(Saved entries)

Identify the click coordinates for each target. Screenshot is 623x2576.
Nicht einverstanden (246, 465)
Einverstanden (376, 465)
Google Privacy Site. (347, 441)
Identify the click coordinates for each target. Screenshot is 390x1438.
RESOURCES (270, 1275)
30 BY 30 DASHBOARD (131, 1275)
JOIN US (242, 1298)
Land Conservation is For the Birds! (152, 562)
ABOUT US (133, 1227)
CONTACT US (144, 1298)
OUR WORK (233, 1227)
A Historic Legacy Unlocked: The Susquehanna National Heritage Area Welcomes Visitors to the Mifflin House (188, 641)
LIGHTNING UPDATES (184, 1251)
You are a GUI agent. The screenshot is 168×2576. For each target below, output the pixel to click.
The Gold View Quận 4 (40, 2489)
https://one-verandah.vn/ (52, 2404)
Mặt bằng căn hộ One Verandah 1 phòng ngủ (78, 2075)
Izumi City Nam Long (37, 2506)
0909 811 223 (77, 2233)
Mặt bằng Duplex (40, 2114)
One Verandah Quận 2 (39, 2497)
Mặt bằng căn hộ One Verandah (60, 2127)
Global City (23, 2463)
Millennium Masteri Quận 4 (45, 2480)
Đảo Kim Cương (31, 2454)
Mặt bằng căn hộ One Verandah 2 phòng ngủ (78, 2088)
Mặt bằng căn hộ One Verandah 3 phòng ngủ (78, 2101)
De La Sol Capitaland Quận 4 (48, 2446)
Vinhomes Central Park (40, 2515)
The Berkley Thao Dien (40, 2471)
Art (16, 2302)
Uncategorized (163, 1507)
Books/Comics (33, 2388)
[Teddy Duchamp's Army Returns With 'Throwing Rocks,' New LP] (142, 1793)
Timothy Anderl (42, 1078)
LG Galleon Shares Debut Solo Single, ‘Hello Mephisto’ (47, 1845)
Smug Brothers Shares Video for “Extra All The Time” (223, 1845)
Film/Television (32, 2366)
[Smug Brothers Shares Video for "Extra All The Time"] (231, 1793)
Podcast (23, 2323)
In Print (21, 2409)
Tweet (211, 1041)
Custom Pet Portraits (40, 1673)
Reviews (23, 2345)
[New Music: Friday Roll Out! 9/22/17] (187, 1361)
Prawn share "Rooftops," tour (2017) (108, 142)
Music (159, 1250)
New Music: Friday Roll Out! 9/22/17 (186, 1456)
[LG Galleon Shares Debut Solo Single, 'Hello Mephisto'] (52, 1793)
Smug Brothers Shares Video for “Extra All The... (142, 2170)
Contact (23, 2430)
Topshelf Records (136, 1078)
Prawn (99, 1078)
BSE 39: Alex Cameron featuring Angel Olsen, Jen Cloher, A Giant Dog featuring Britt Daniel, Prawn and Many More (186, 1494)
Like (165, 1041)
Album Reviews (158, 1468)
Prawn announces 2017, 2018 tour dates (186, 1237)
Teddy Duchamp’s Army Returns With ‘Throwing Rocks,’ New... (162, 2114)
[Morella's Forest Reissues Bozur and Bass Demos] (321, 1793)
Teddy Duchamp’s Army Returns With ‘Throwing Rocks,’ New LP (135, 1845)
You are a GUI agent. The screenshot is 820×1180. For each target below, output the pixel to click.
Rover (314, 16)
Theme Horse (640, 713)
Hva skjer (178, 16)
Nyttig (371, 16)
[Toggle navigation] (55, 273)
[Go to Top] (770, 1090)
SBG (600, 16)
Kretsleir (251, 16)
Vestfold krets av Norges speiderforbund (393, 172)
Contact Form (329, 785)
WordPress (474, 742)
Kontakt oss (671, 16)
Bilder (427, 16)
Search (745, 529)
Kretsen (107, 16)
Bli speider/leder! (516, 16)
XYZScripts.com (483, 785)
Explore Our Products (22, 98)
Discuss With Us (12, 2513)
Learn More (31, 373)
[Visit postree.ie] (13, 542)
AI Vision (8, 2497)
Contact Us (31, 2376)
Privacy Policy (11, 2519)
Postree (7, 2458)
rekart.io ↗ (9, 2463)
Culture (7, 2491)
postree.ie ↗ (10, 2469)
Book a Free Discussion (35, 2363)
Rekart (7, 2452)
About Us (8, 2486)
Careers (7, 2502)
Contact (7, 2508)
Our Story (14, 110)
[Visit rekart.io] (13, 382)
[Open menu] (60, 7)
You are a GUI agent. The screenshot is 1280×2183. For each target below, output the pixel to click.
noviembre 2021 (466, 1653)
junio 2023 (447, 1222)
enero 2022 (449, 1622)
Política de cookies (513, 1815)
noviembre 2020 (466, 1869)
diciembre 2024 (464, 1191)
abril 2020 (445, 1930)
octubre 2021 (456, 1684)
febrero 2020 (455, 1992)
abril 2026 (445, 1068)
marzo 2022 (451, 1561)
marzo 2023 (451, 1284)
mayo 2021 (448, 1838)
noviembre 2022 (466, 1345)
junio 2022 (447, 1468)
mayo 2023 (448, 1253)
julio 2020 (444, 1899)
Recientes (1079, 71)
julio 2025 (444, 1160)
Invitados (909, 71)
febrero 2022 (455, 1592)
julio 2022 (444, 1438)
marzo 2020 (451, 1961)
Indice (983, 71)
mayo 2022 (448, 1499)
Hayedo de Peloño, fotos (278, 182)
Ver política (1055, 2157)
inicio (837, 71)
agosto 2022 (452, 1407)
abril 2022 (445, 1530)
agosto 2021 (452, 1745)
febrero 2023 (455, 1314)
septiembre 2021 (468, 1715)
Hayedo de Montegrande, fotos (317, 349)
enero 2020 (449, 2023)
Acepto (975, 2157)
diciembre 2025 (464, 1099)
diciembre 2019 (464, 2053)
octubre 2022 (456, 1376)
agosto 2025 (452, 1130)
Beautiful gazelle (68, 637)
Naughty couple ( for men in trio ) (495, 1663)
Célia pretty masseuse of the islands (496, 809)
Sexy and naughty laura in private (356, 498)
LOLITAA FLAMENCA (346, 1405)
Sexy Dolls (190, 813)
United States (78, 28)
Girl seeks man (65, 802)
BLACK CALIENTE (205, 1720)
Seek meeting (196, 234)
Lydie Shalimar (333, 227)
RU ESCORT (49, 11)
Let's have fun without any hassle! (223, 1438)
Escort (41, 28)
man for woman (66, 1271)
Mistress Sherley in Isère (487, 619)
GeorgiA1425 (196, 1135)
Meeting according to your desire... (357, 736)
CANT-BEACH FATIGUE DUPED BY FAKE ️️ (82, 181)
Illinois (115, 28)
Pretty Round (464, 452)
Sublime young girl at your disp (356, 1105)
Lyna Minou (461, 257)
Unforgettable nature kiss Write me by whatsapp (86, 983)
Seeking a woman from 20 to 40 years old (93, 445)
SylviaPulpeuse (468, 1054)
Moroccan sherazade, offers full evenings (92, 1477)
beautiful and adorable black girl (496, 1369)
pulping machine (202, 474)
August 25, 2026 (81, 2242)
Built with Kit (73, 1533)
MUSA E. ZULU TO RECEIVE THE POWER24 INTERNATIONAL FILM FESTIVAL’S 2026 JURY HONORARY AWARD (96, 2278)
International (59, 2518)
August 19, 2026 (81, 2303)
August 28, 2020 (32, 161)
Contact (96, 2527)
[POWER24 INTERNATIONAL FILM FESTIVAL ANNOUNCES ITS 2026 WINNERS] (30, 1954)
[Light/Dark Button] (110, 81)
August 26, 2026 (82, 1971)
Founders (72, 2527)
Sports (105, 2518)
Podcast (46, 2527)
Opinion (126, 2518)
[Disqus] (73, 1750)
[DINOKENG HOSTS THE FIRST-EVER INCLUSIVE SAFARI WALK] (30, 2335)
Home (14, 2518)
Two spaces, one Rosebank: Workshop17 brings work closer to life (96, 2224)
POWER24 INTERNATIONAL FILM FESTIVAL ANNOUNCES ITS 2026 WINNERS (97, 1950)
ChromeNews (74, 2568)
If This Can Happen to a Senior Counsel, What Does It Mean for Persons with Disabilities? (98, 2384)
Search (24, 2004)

Try it> Of the entries above, transcribe exactly those lines that fall between the line containing "enero 2020 (449, 2023)" and the line containing "GeorgiA1425 (196, 1135)", together with those two lines.

Output for this task>
enero 2020 (449, 2023)
Acepto (975, 2157)
diciembre 2025 (464, 1099)
diciembre 2019 (464, 2053)
octubre 2022 (456, 1376)
agosto 2025 (452, 1130)
Beautiful gazelle (68, 637)
Naughty couple ( for men in trio ) (495, 1663)
Célia pretty masseuse of the islands (496, 809)
Sexy and naughty laura in private (356, 498)
LOLITAA FLAMENCA (346, 1405)
Sexy Dolls (190, 813)
United States (78, 28)
Girl seeks man (65, 802)
BLACK CALIENTE (205, 1720)
Seek meeting (196, 234)
Lydie Shalimar (333, 227)
RU ESCORT (49, 11)
Let's have fun without any hassle! (223, 1438)
Escort (41, 28)
man for woman (66, 1271)
Mistress Sherley in Isère (487, 619)
GeorgiA1425 (196, 1135)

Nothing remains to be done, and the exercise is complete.